Really though, if I were in Landon’s position, I would have fared much worse. Allow me to give you my million-dollar pitch: Puppy Netflix.

You know how most people are afraid of commitment — right, ladies? Well, with Puppy Netflix, you can enjoy a newborn dog for as long as is convenient for you and then just ship that puppy back. No forming lasting relationships between man and beast built on trust and codependency. Just slide your used puppy into one of Puppy Netflix’s patented mailers and send it on its way.

So yeah, I know that’s a dynamite idea. I’m taking investors. All I need to do is figure out a cheap way to mail dogs. But I digress.
[image-4]Fast-forwarding to the big bourbon tasting, we find Craig trying to insert himself more heavily into J.D.’s business affairs. Craig, thinking he is ready to lead the entire division, is hurt that he doesn’t know more about this side of the company. I wish J.D. was in the rum business, so I could write, “You’ve got to walk before you can rum, Craig,” but I can’t do that with bourbon. I wish I could, but I can’t.
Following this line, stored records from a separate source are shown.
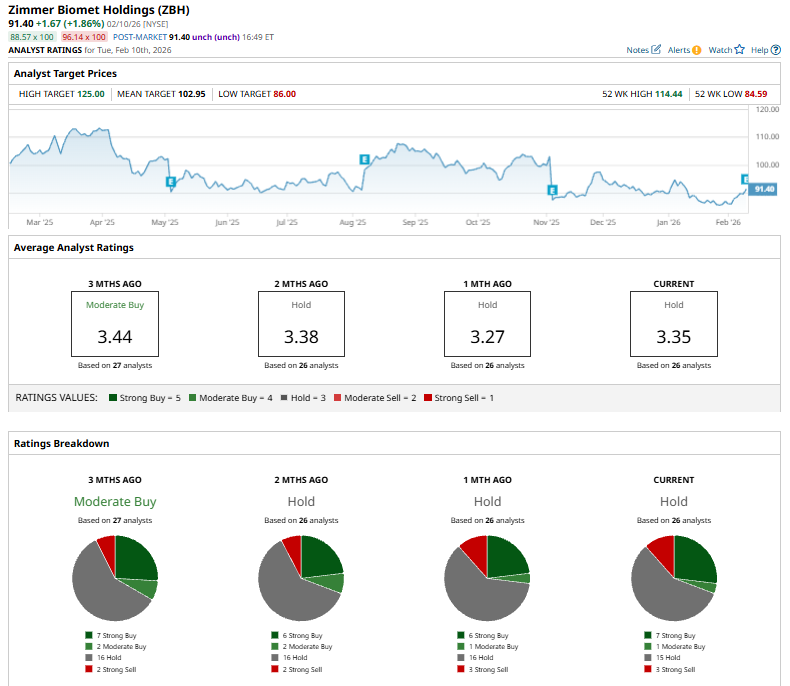Open the Help question mark icon
The width and height of the screenshot is (790, 686).
point(776,49)
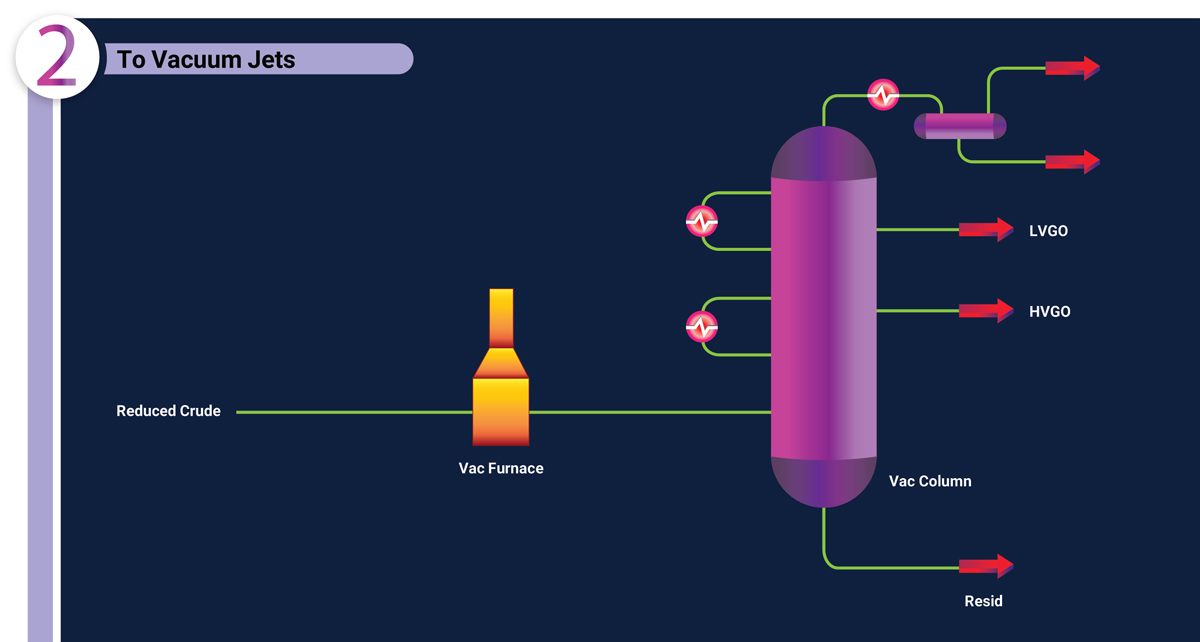Select the topmost vacuum jets arrow
1200x642 pixels.
pyautogui.click(x=1072, y=67)
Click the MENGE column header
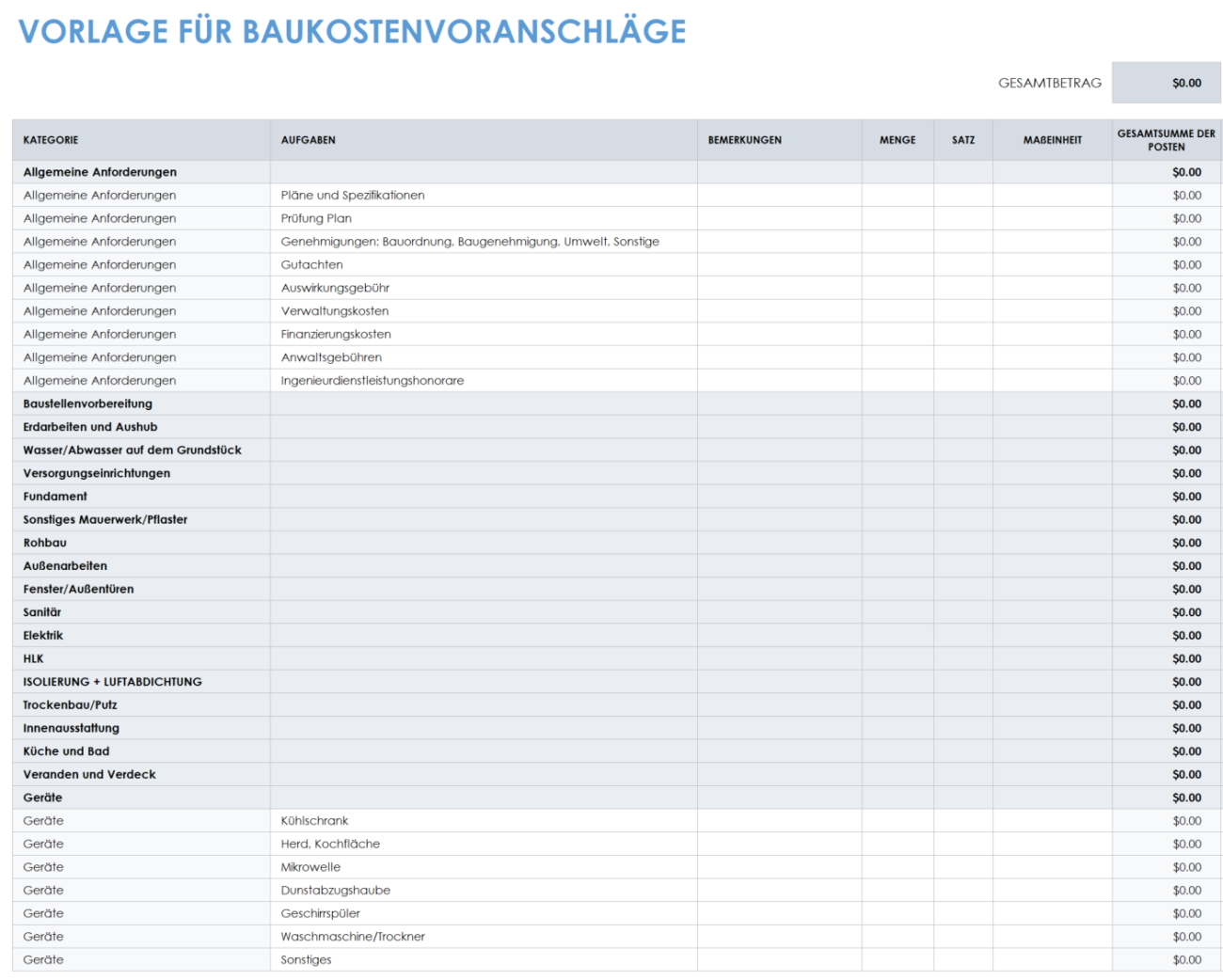The image size is (1223, 980). pyautogui.click(x=897, y=140)
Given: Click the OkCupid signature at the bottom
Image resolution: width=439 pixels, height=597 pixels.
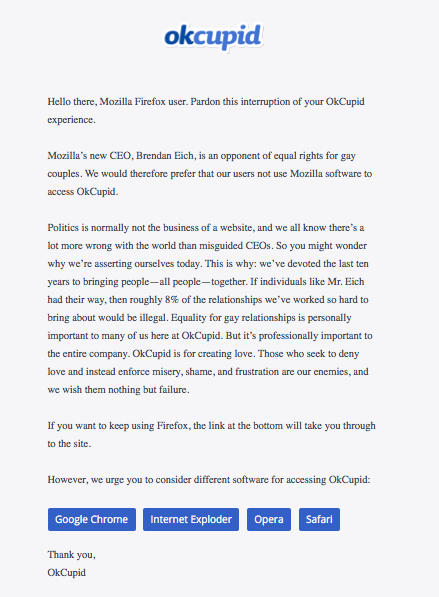Looking at the screenshot, I should pos(67,573).
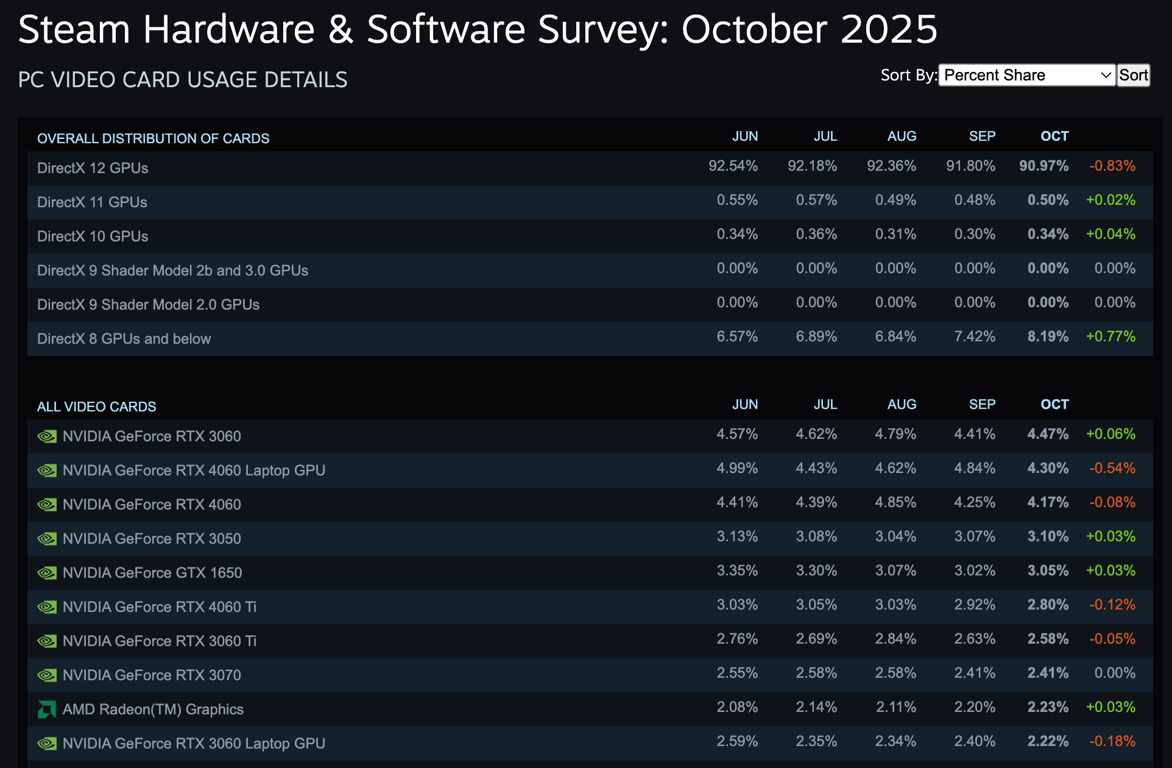Select the JUN column header
Image resolution: width=1172 pixels, height=768 pixels.
[x=745, y=136]
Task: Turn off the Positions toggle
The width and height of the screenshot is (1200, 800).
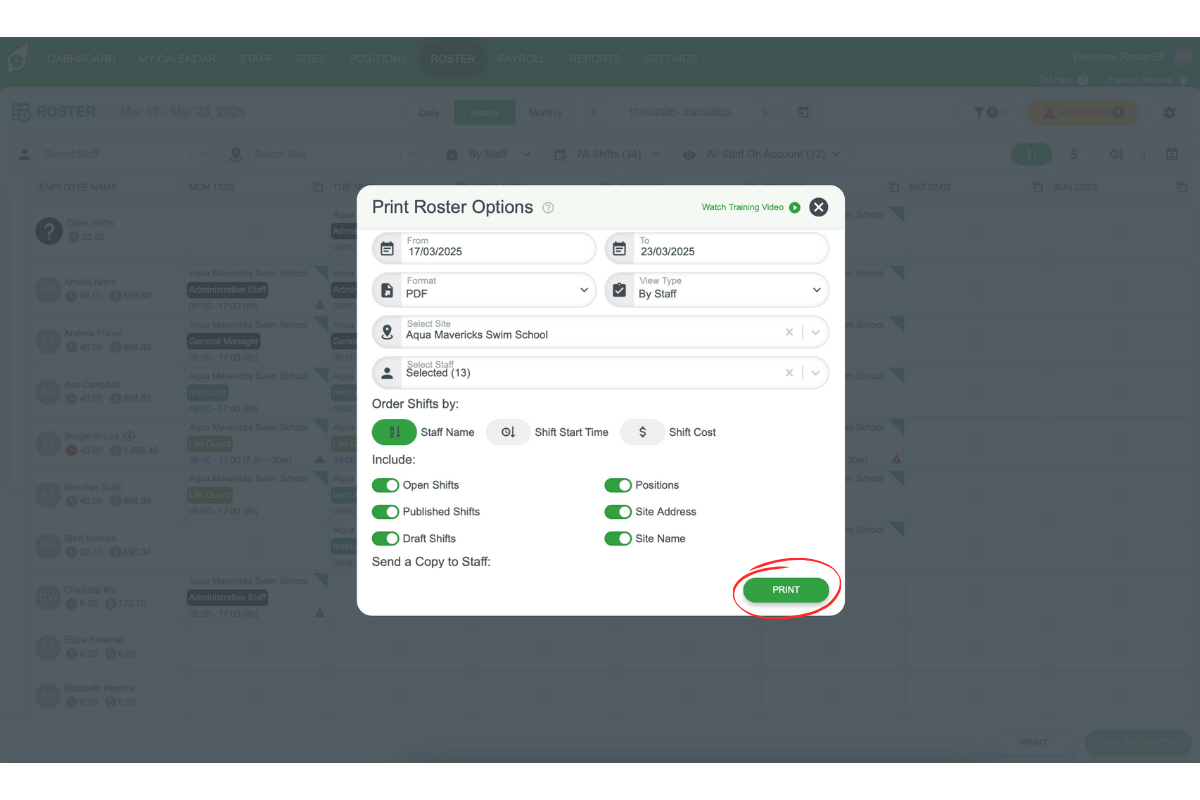Action: 618,484
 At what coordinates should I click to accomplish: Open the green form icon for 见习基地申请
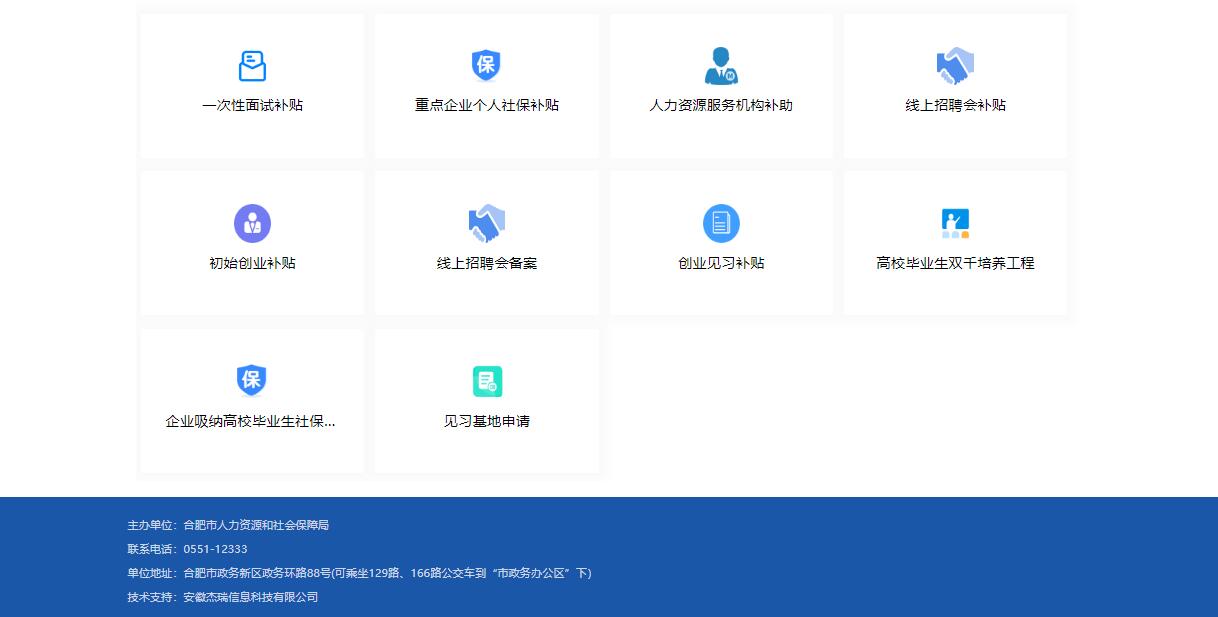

Anyway, Shep refers to Craig’s hubris for trying to step up in the bourbon game, and I’m reminded that I really like Shep. I may make fun of his name from time to time or every chance I can get, but he seems like a relatively aware dude.

Craig even goes so far as to say that even though others in the room have much more experience in the manufacture and distribution of liquors, he is “smart as shit,” and this should cement him as the next in line to lead a bourbon empire. This is interesting because it highlights the dangers of considering your own intelligence, which is a purely human concept.

As Craig has so handsomely demonstrated, people are able to accept the fact that they understand a vast number of things, but assume that they probably know everything else by extension. This tickles me to no end because as a reporter I speak to so many people who know so much more than I could ever imagine. And waiting behind them is another horde of experts and know-it-alls. People may consider journalists as nosey and intrusive ­— and that’s probably accurate — but I like to think that the best of us are simply fascinated by how much knowledge is out there. I know or at the very least hope that there’s something to learn from everyone.

That’s why I’m willing to watch this show and listen to what the characters have to say. Everybody has a lesson to share, even if it’s just knowing when you’re ready for the bourbon business, launching a magazine that contains all human knowledge, or simply getting your puppy delivery service off the ground.